A Ukraine government official on Monday asked the nonprofit group that oversees the Internet’s Domain Name System (DNS) to shut down DNS root servers in Russia and revoke Russian domains such as .ru, .рф, and .su. The letter to ICANN (Internet Corporation for Assigned Names and Numbers) was posted here, and ICANN has confirmed that it received the letter.
Several Internet experts say that granting Ukraine’s request would be a bad idea. Executive Director Bill Woodcock of Packet Clearing House, an international nonprofit that provides operational support and security to Internet exchange points and the core of the domain name system, wrote a Twitter thread calling it “a heck of an ask on the part of Ukraine. As a critical infrastructure operator, my inclination is to say ‘heck no’ regardless of my sympathies.”
Sent days after Russia’s invasion of Ukraine began, the letter said that Russia’s “atrocious crimes have been made possible mainly due to the Russian propaganda machinery using websites continuously spreading disinformation, hate speech, promoting violence and hiding the truth regarding the war in Ukraine. Ukrainian IT infrastructure has undergone numerous attacks from the Russian side impeding citizens’ and government’s ability to communicate.”
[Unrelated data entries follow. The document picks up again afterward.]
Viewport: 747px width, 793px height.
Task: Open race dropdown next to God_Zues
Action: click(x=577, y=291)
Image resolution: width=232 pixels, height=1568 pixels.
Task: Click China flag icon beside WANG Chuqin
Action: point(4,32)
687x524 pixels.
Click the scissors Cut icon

The letter asked ICANN, which is based in California, to “revoke, permanently or temporarily, the domains ‘.ru’, ‘.рф’ and ‘.su’. This list is not exhaustive and may also include other domains issued in the Russian Federation.” Next, the letter asked ICANN to “contribute to the revoking for SSL certificates for the above-mentioned domains” and to “shut down DNS root servers” in Saint Petersburg and Moscow. ICANN has previously explained that “root servers respond to DNS lookup requests made by DNS resolvers generally operated by Internet service providers.”
The letter was sent by Mykhailo Fedorov, Ukraine’s vice prime minister and minister of digital transformation, to ICANN CEO Göran Marby. “Apart from these measures, I will be sending a separate request to RIPE NCC asking to withdraw the right to use all IPv4 and IPv6 addresses by all Russian members of RIPE NCC (LIRs-Local Internet Registries), and to block the DNS root servers that it is operating,” Fedorov wrote. RIPE NCC (Réseaux IP Européens Network Coordination Centre) is the regional Internet registry.
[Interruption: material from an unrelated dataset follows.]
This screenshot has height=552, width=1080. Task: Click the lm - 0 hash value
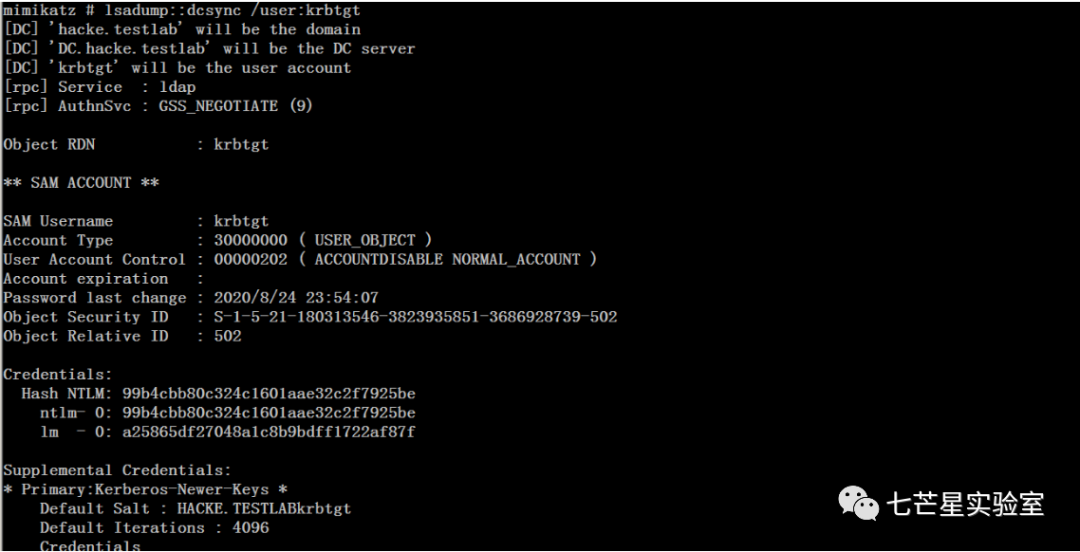269,433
Cutoff would make sites unreachable and reduce security
The text of Fedorov’s letter was also sent in an email by Andrii Nabok, Ukraine’s representative to ICANN’s Governmental Advisory Committee, to Marby and other people at ICANN, the American Registry for Internet Numbers (ARIN), the Number Resource Organization (NRO), and the United Nations. Woodcock posted the email’s full text on Pastebin Monday.
Woodcock wrote that Ukraine’s request to remove Russian top-level domains from the root zone would make Russian websites and email “unreachable from outside Russia, and unreachable for some inside Russia as well, depending [on] how their ISPs and recursive resolvers are configured.” Ukraine’s request to shut down the root name servers inside Russia “would make connectivity spotty for many users inside Russia, but mostly regular folks, not government or military users,” he added. Thirdly, Woodcock wrote that Ukraine’s request to revoke “IP address delegations to Russian networks… would break the RPSL and RPKI security that protects their routing.”
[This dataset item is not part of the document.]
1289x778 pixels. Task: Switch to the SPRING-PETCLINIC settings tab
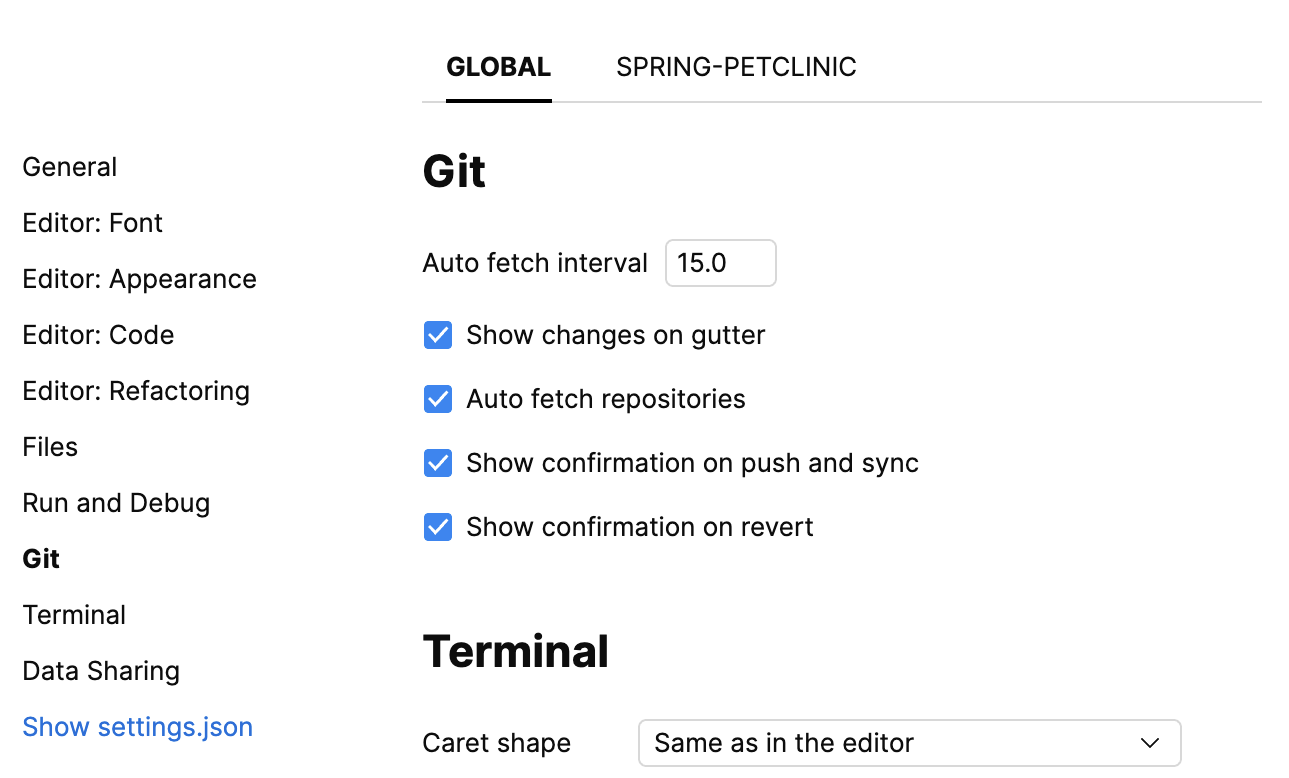point(737,66)
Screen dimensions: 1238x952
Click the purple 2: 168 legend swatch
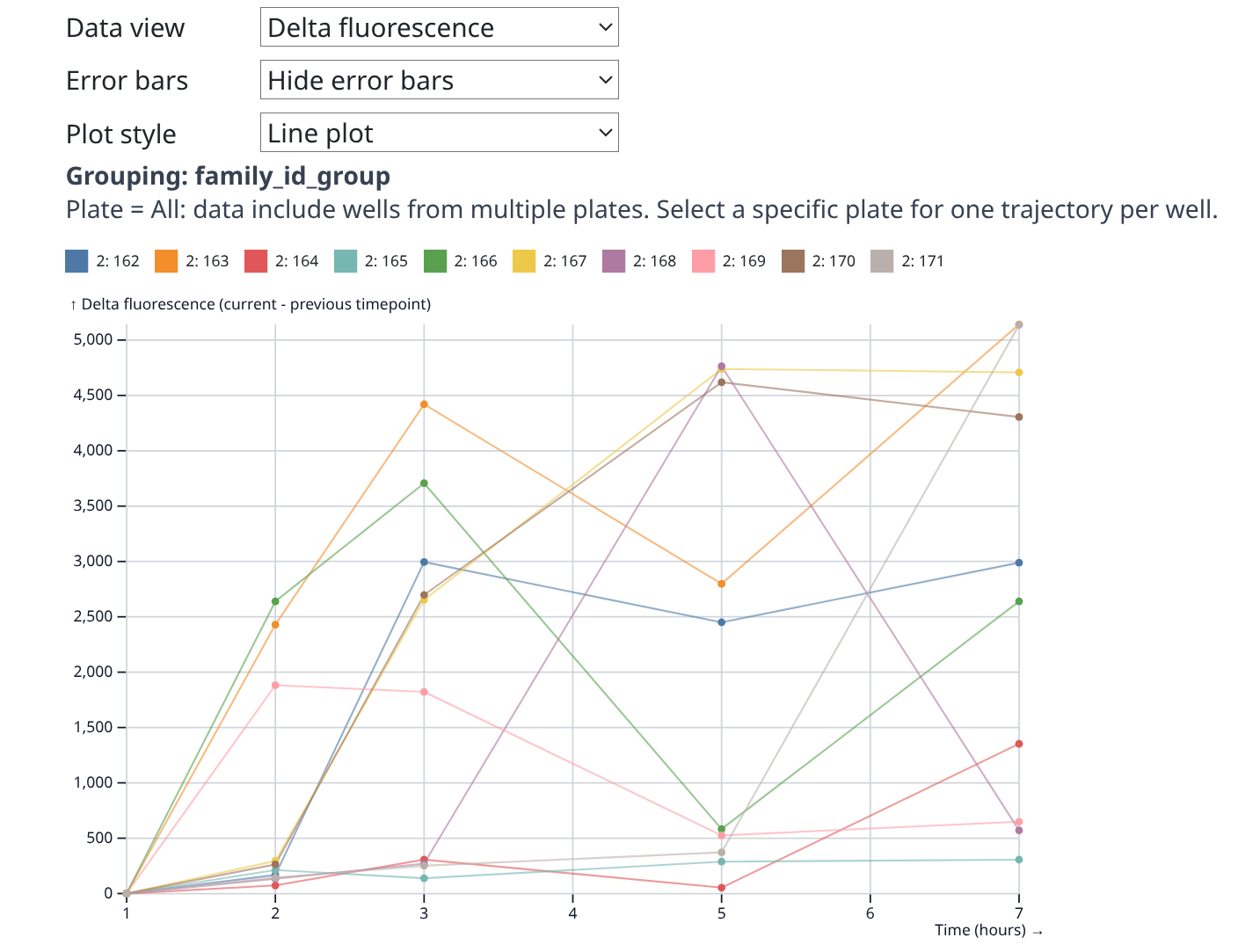[x=614, y=261]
“Taken together, these three actions would have the effect of making Russian civilian Internet users much more vulnerable to man-in-the-middle attacks, such as are used to compromise banking credentials and website passwords,” he wrote. Woodcock explained that the actions “would have little to no effect on the Russian government or military,” pointing out that what Ukraine requests “is exactly the attack the Russians practiced for last July, which means their defenses are probably at optimum readiness right about now.”
Ukraine’s letter to ICANN argued that the requested “measures will help users seek for reliable information in alternative domain zones, preventing propaganda and disinformation.”
But Woodcock contended that Ukraine’s request is a bad plan in the short term “because it would cut the Russian man-on-the-street off from international news and perspectives, leaving them with only what the Russian government chooses to tell them” and that it’s a bad plan in the long term because it “would set the precedent that small industry associations in Los Angeles and Amsterdam would be playing arbiter in international conflicts, and messing with countries’ supposedly sovereign country-code top-level domains. And if that were to happen, a lot more countries than just China and Russia would secede from the common-consensus-Internet that allows us to all talk to each other.”